Avoir accès à vos légumes préférés
Les variétés du patrimoine, comme on l’a mentionné, sont en déclin. Plusieurs ne sont plus disponibles en commerce, et certaines ont été perdues à jamais. De même, les catalogues de semences, au fil des ans, abandonnent certaines variétés pour faire place aux nouveautés. Il se pourrait donc que votre laitue ou votre tomate préférée cesse soudainement d’être disponible ! Or, si vous produisez vos propres semences, vous vous assurez d’avoir accès à vos légumes favoris tous les ans.
Miser local
La plupart des sachets de semences des grandes surfaces sont produits à l’étranger, à des kilomètres de distance, dans un environnement complètement différent du vôtre. Il est donc difficile de parler d’achat local dans ce cas de figure ! Acheter local encourage l’économie d’ici et permet aux producteurs de semences de vivre de leur passion et de la communiquer. De plus, les variétés seront bien adaptées à votre climat et à votre région.
Militance pro-semence
Au Canada, il existe des organismes qui militent pour la sauvegarde des variétés anciennes. C’est le cas de l’organisme Semences du patrimoine Canada dont l’action repose sur un réseau de jardiniers, d’agriculteurs, de scientifiques et de passionnés. Ils s’appliquent à conserver, cultiver et partager par le biais d’un catalogue commun les semences potagères en danger d’extinction. Chaque membre devient donc un acteur important dans la lutte pour la conservation des variétés du patrimoine. Leur travail permet un meilleur accès aux semences et, ultimement, leur survie.
Infos : semences.ca
Faire des économies
Vous pouvez acheter vos semences chez votre semencière ou semencier de famille, mais si votre surface de plantation est un peu plus grande qu’un petit jardin, il sera économiquement avantageux de s’autosuffire en semences et, pourquoi pas, d’en faire profiter vos amis ! La nature est généreuse, vous pourrez partager votre récolte de semences avec d’autres jardiniers, à une table d’échange lors d’une Fête des semences ou encore à votre bibliothèque locale (eh oui ! Certaines tiennent en saison des « grainothèques » !).

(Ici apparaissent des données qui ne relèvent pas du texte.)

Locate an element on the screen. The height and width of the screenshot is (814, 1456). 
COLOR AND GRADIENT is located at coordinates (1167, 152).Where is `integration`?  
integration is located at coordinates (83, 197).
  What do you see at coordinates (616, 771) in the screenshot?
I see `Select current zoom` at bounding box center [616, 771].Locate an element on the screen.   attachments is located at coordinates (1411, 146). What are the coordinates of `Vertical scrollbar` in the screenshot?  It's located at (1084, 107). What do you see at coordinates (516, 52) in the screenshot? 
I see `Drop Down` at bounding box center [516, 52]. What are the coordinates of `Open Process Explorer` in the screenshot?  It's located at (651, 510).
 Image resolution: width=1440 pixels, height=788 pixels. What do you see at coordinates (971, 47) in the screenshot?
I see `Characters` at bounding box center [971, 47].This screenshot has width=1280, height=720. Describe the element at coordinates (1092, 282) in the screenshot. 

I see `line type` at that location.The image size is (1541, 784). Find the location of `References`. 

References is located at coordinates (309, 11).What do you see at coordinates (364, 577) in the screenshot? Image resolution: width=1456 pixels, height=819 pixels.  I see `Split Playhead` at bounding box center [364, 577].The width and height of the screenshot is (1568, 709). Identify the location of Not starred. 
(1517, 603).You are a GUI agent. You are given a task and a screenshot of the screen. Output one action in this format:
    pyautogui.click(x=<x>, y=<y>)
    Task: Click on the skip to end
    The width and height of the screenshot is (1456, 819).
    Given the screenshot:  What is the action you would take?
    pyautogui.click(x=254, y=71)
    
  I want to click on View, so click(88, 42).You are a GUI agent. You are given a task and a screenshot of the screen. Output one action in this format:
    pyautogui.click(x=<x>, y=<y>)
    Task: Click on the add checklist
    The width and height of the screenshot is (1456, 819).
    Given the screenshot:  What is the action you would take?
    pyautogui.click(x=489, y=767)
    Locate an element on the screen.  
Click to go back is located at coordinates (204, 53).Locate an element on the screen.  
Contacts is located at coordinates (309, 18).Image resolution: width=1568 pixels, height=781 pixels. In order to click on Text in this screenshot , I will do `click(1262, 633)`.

Retrouver les saveurs d’autrefois
Les fruits et les légumes qu’on retrouve dans les supermarchés sont des variétés qui sont faciles à transporter, très uniformes, mûrissant lentement… mais ayant souvent des qualités gustatives qui laissent à désirer. Les variétés ancestrales ne répondent peut-être pas aux critères de performance d’aujourd’hui, mais elles ont gardé leur saveur d’autrefois ! Rien de mieux qu’une tomate qui goûte celle de notre enfance.
Une réserve mondiale !
Une banque de semences est un endroit où on conserve des échantillons de matériel génétique afin de sécuriser l’agriculture. La plus connue est sûrement la Réserve mondiale de semences située dans l’Arctique, dans l’archipel du Svalbard. Creusée à même une montagne, entourée de pergélisol, elle a pour but de sauvegarder des doubles des variétés de chaque pays dépositaire au cas où un désastre, une crise ou une guerre surviendrait et mettrait à mal l’agriculture. La Banque de gènes du Canada possède un double de ses échantillons dans cette chambre forte.